Penny Arcade - That Tomb Tomb Pow

I like the comments on the comic as well:

Gabriel tried his hand at running an update of a classic D&D adventure for a group of players for whom 4th Edition is God’s edition, with grim results. They aren’t familiar with the casual obliterations that characterize the old ways. They know that earlier systems were byzantine, because I have shown them fairly standard tables that used to be completely ordinary player knowledge and seen them recoil as though from a serpent.
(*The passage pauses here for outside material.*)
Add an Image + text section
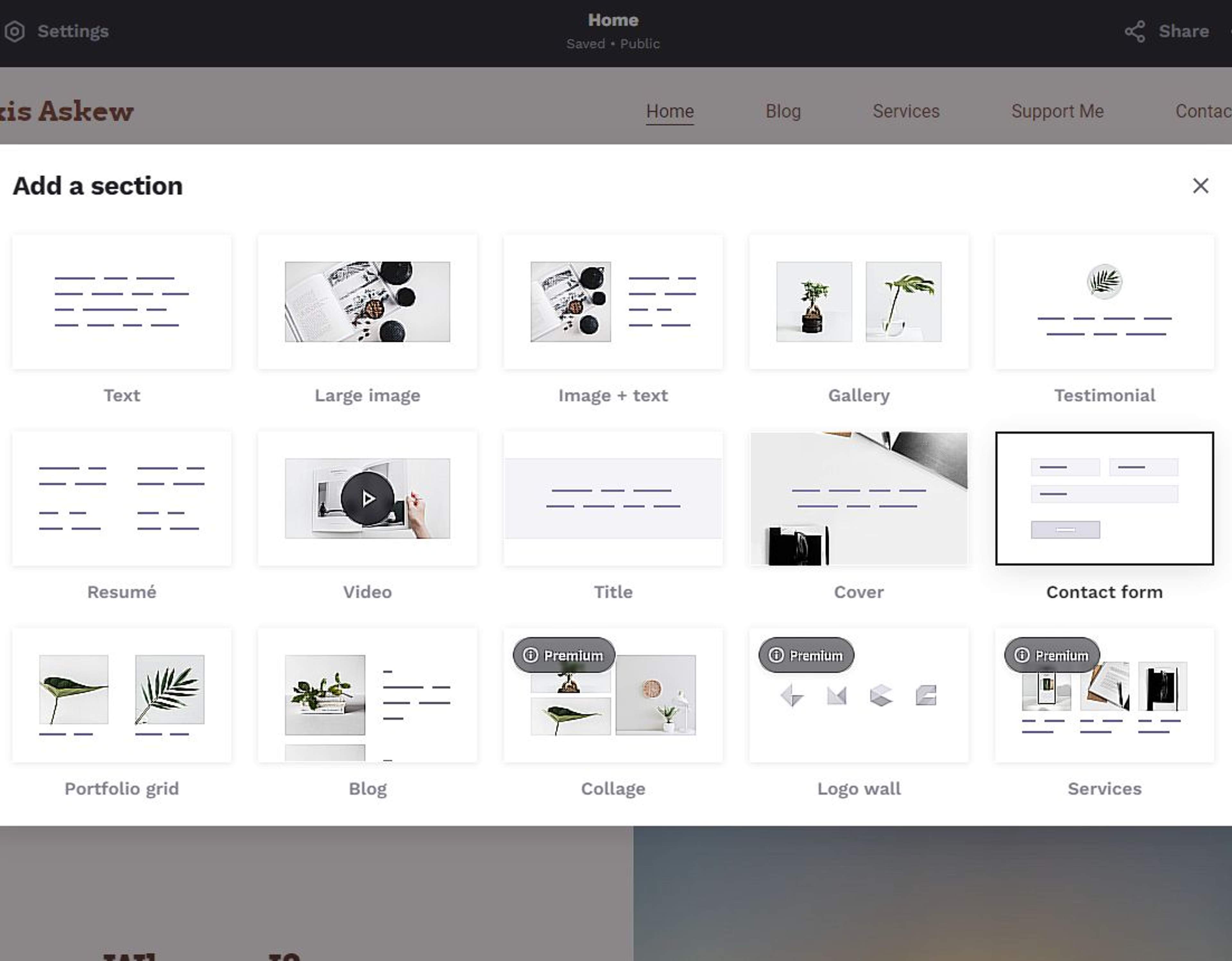Viewport: 1232px width, 961px height. click(x=613, y=302)
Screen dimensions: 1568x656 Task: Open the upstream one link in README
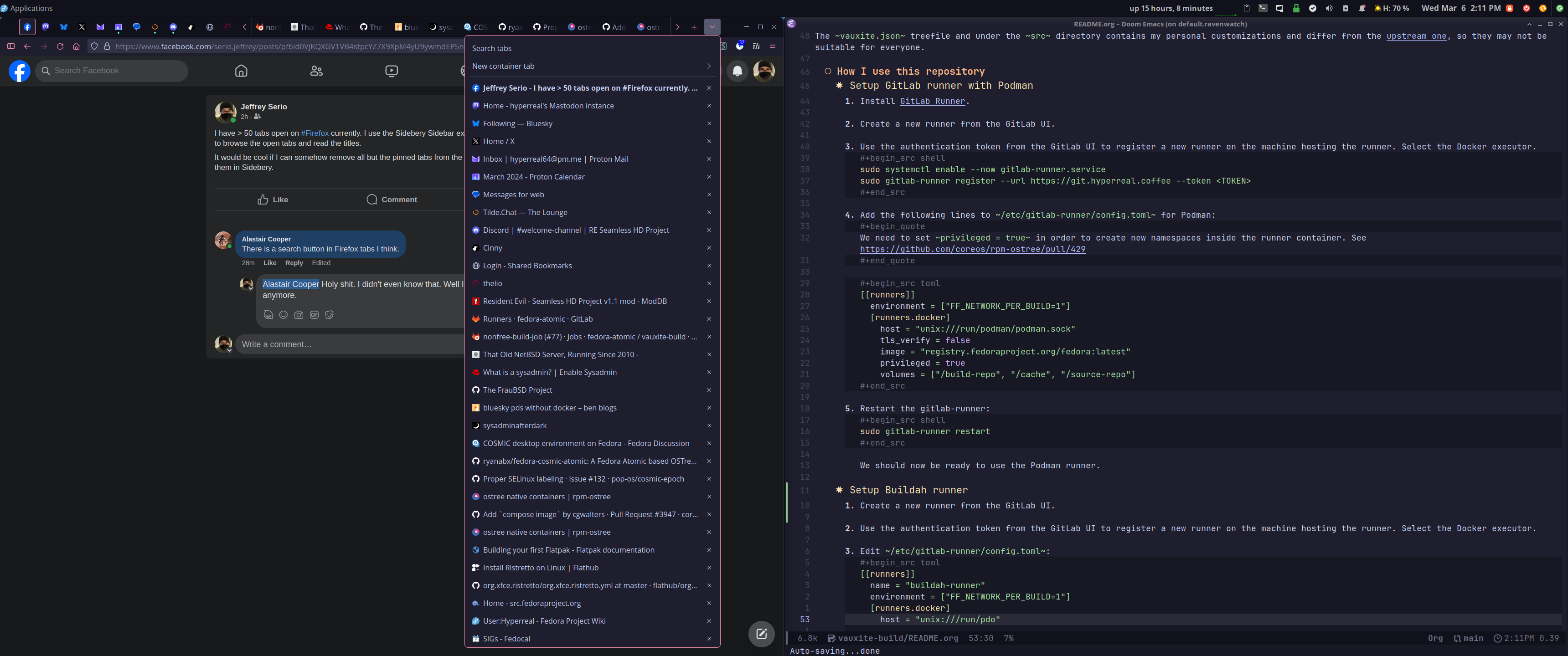click(x=1416, y=36)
But older modules of the “meat grinder” variety, modules designed to punish the most devious players, represent something far outside their experience.
 

I never noticed that before, but there's a line right there in the middle of the Detection Of Unusual Circumstances, Traps And Hearing Noise chapter of the AD&D1 DMG, which states:

"A character with a sword must have it out and be thinking about its power in order for the weapon to communicate anything to him and her."

What the heck does that mean? Why in that chapter? Is it specifically about a magic sword which detects unusual circumstances, traps, or hears noises? Why would you need to think about its power for it to work? Or is it simply about someone feeling the surroundings with the sword, testing the floor or the walls, or something? Or did someone slip a euphemism in?